About the job
Oil and gas well drillers and well servicers control the operation of drilling and hoisting equipment on drilling and service rigs, and direct the activities of the rig crew under supervision of the rig manager. Oil and gas well loggers, testers and related workers operate specialized mechanical or electronic equipment, tools or instruments to provide services in conjunction with well drilling, completion or servicing. Workers in this group are employed by drilling and well service contractors, petroleum producing companies and well logging or testing companies.

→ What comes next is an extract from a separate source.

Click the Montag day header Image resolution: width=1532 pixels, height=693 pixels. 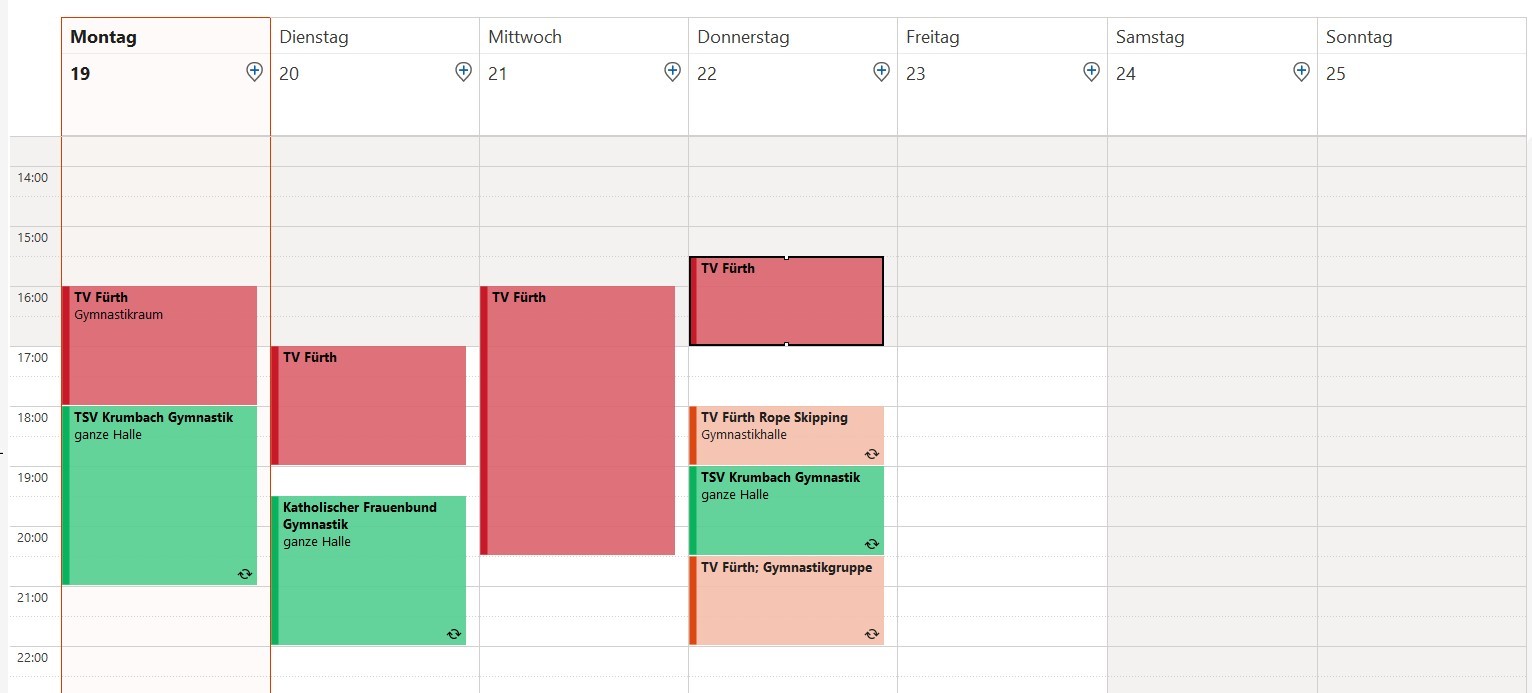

Oil and gas well drilling workers operate drilling and service rig machinery as intermediate members of the rig crew. Oil and gas well services operators drive trucks and operate specialized hydraulic pumping systems to place cement in wells or to treat wells with chemicals, sand mixtures or gases to stimulate production. Workers in this group are employed by drilling and well service contractors and by petroleum producing companies.
- Oil and gas well drillers direct rig crew in setting up rigs and drilling, completing or servicing oil and gas exploration and producing wells; operate controls of drill or service rig drilling and hoisting machinery; train or arrange for training of crew; maintain records of drilling and servicing operations; and ensure safety procedures are followed.

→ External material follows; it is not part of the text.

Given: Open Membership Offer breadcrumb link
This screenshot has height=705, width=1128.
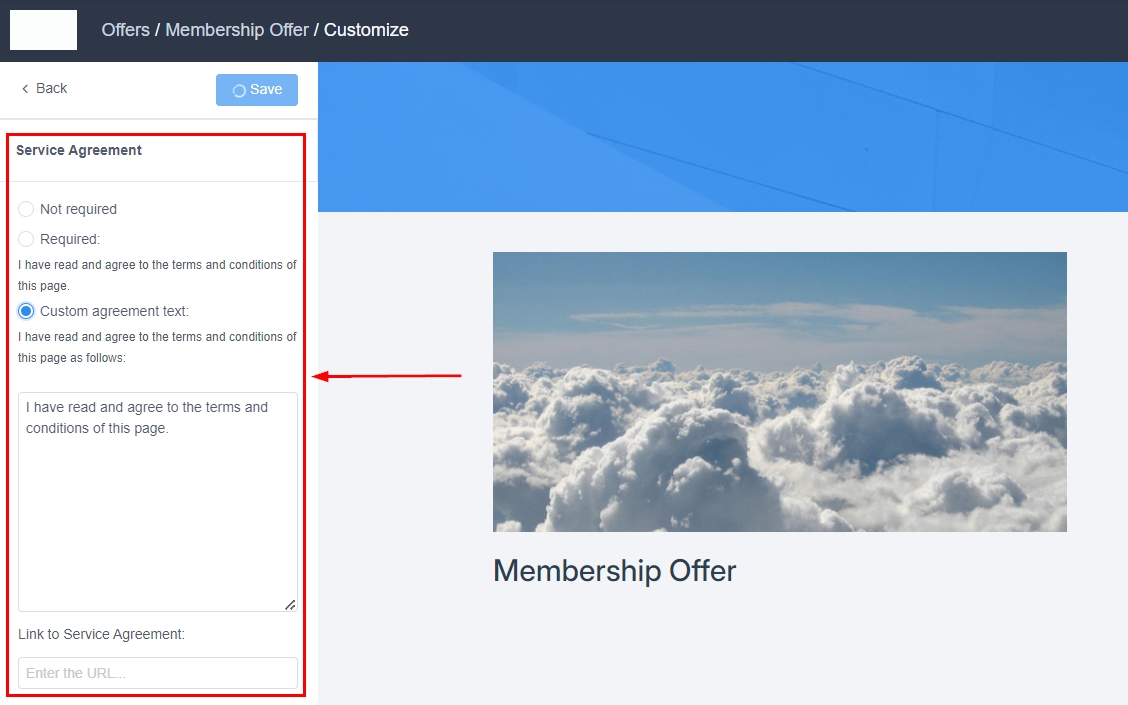Looking at the screenshot, I should (237, 30).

- Oil and gas well loggers and testers drive well service or wireline truck to well site; assemble and attach equipment, tools or recorders to drill stem or wireline to conduct required procedures and tests; operate or direct the operation of wireline or unit controls to lower, position and retrieve equipment and instruments; operate recorders and computers in mobile testing or logging unit to collect data; and may perform limited data interpretation.
- Oil and gas well drilling workers use specialized equipment, information and maps to determine and document the location of buried pipelines and other utilities; align and manipulate sections of pipe or drill stem from platform on rig derrick during removal and replacement of strings of pipe, or drill stem and drill bit; operate and maintain drilling mud systems and pumps during drilling, and mix mud, chemicals and additives; record mud flows and volumes and take samples; and operate and maintain mechanical equipment.
- Oil and gas well service operators drive well services truck to well site; assemble pumping equipment and attach pumps and hoses to wellhead; operate hydraulic pumping systems to pump chemicals, gases, sand, cement or other material into well; read gauges to monitor pressure, density, rate and concentration and adjust pumping procedure as required; and may mix chemicals and cements.
- control room operator - offshore drilling
- driller - oil and gas drilling
- gas tester - oil field services
- logging and perforating operator - oil field services
- motorhand - oil and gas drilling
- pipeline locator - oil and gas
- pumper operator - oil field services
- rig technician
- service rig operator - oil field services
- well testing operator - oil and gas drilling
To work in these jobs, you should have good health, physical stamina, and strength. Agility, coordination, and a mechanical aptitude would also be helpful. You must be able to take direction and carry out instructions given by supervisors.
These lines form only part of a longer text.